As far as the design language is concerned, the architects looked very carefully at the building positioning, orientation and functions to develop their strategy for the facade. They decided to continue upon the form of the existing adjacent building on the city end of the plot, using a simple planar surface. The vicinity to the city fabric was further honored by using plain stucco, one of the city’s most popular materials.

On the forest end of the plot, the harsh volumes of the cantilevering balconies, almost touched by the trees and plantation of the forest, needed to be geometrically manipulated in order to adapt to the fluid forms of the hill.

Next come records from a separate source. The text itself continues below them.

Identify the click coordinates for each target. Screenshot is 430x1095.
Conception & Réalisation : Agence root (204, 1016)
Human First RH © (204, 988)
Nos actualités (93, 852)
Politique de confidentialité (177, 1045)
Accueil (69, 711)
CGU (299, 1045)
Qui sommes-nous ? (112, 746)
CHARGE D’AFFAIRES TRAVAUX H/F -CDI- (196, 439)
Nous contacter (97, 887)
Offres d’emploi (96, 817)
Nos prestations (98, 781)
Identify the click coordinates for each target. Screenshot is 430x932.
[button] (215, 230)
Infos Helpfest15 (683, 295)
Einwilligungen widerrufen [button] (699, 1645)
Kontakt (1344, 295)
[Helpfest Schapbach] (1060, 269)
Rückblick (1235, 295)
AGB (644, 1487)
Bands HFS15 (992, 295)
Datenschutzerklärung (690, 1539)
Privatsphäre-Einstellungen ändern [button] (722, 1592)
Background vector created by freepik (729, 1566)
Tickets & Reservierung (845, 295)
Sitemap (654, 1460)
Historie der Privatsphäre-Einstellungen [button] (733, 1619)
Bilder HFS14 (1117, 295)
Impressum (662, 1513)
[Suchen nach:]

Further more, the Southeastern side of the building’s volume needed a cladding system that would filter the direct sunlight and ensure the energy – efficient operation of the building.

While seeking inspiration by researching Lycabettus-related items, an old topographic map became the source of an architectural metaphor; Omniview digitally created a facade landscape by assigning natural morphing transition volumes between the blocky balcony forms. They then sliced it up in multiple consequent sections, to create the elements of the cladding system. No extra volume was added to the building, but the existing ones were unified instead, creating a natural looking geometry.

With regards to material choices, the architects needed a material that would match in color the characteristic beige stones used in all of the retaining walls of the Lycabettus hill. They chose Travertino, as it communicates very intensely its non-artificial status due to its porous nature, but is also a very popular material in the surrounding condo developments of a 1970’s modernist style.

The inner building skin’s color was carefully selected to match the color of soil. The glass balusters were selected to be extra reflective and thus carry the image of the sky and the trees around them. In general, the material pallet of the whole building was designed to refer to the architects’ innate aesthetic conception of Attica’s indigenous landscape: it’s made of soil, stone and sky.